Page extract:

===

Where is the "Juneteenth" for all the other ethnic groups who were horribly mistreated when arriving on our shores to escape worse conditions in their home country.

Where's the celebration of the Japanese who lost everything when sent to camps? The Chinese who built our western railroads? The Mexicans who harvested our crops? The Vietnamese, the Poles, the Italians, the Irish?

All these people endured and many prospered. If there had been a land bridge or available shipping that allowed Africans to voluntarily come to America, would they have come? Would they have seen a brighter future here after initial sacrifice?

It's a shame so many Asians worked so hard that they now must give up their place to the perpetual victim class.

Make no mistake I recognize that many people so-labeled are hard-working, honorable people and many of them brighten my days with a smile, a word or a generous offer of assistance. So sad that their own leaders work so hard to hold them back.

Ann Althouse said...

Please observe the subject matter of this post.

Sorry to delete so many comments, but people were treating this like an open thread. There is an open thread just below this. Sorry if you lost your way, but let's get on track here.

There are 5 or 10 topics in this post. If you don't like any of them, go back to the open thread.

Michael said...

I get 7 paid holidays during the year. My daughter, a government employee, gets 13. That's an entire extra work week off.

Old and slow said...

This post was linking directly to the open thread comments page. That is why so many (including me) were posting open comments to it. It wasn't that everyone was confused.

Old and slow said...

In fact, the open thread comments are now all gone (as is the post).

john said...

What is a week end? I hope this is on topic, professor.

Rocco said...

===

Parts of the exercise:
- 1) Extract the stretch of the comment thread from "This post was" through "on topic, professor.", copying it word for word.
- 2) Answer these questions using the comment thread:
(a) How many paid holidays per year does Michael say he gets?
(b) According to Old and slow, what page was the post linking directly to?
(c) Which group does the first comment say lost everything when sent to camps?

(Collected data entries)
===

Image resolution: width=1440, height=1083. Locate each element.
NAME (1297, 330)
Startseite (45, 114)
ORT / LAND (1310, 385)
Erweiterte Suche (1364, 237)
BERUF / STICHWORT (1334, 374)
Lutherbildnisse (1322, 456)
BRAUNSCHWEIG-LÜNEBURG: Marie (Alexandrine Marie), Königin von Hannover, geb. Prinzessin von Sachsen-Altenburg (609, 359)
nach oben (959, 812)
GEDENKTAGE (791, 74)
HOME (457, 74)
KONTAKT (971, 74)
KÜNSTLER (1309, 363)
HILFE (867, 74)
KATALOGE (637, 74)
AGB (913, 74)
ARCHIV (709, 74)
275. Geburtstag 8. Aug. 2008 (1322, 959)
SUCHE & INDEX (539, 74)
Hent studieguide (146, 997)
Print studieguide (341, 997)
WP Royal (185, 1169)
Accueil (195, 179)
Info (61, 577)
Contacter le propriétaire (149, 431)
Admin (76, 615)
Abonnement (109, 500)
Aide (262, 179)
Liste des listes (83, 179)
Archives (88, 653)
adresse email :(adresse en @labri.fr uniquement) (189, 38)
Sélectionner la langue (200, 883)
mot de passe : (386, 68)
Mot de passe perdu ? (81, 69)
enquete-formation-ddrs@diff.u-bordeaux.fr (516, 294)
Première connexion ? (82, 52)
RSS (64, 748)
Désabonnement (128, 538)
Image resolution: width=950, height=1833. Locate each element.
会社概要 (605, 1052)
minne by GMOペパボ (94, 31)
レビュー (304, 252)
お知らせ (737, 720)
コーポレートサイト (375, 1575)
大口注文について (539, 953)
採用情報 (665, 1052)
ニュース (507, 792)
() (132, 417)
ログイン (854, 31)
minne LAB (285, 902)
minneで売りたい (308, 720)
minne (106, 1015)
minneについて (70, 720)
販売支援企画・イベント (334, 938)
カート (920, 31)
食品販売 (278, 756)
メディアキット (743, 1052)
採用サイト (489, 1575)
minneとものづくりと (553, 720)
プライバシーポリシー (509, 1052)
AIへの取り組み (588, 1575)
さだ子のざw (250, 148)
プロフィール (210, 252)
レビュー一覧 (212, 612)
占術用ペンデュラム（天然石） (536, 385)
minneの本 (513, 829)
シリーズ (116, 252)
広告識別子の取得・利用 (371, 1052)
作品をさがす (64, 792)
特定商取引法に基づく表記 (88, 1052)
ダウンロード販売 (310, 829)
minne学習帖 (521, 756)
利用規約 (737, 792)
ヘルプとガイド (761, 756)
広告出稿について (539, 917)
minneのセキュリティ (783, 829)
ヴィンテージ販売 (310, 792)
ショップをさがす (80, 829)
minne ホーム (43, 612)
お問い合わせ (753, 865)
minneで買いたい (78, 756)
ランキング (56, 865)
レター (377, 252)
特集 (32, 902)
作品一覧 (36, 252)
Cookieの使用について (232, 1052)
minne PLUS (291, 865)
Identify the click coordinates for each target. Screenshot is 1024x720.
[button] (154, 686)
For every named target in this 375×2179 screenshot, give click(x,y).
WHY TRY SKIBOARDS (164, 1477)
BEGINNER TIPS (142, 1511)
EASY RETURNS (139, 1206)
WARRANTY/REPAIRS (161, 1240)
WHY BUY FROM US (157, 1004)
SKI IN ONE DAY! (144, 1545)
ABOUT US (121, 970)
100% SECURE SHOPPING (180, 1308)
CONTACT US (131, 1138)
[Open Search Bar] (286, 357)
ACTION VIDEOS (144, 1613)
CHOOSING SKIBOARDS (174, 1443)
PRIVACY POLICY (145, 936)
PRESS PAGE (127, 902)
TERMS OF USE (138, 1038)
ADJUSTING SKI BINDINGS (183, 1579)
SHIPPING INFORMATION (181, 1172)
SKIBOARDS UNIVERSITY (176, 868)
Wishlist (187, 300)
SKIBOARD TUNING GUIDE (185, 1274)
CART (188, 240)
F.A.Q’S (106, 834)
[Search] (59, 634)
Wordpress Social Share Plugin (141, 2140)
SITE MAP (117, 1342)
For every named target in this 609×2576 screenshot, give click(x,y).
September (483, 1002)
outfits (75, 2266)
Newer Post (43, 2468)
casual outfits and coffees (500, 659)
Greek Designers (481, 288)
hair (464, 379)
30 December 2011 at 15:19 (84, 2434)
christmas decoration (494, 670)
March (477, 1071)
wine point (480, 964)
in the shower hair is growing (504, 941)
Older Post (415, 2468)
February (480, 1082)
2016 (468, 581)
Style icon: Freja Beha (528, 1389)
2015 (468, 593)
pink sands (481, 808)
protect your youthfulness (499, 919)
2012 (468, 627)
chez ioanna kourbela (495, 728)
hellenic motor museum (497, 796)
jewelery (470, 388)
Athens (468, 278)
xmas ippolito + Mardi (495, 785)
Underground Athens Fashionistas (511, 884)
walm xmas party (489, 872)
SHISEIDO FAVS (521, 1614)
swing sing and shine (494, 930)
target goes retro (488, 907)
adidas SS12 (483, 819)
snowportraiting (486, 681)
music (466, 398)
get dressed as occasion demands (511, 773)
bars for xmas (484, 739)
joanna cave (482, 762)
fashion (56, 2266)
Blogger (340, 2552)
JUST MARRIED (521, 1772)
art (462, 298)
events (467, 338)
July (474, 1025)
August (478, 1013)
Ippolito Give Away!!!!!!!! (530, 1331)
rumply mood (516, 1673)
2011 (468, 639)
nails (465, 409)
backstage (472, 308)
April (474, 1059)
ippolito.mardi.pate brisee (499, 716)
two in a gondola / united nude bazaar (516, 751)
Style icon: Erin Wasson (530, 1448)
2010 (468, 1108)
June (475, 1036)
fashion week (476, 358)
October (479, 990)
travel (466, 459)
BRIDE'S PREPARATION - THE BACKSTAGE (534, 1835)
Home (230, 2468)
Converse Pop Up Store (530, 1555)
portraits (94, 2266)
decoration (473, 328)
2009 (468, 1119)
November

===

Responses by item number:
- 1)
This post was linking directly to the open thread comments page. That is why so many (including me) were posting open comments to it. It wasn't that everyone was confused.

Old and slow said...

In fact, the open thread comments are now all gone (as is the post).

john said...

What is a week end? I hope this is on topic, professor.

- 2)
(a) 7
(b) The open thread comments page
(c) The Japanese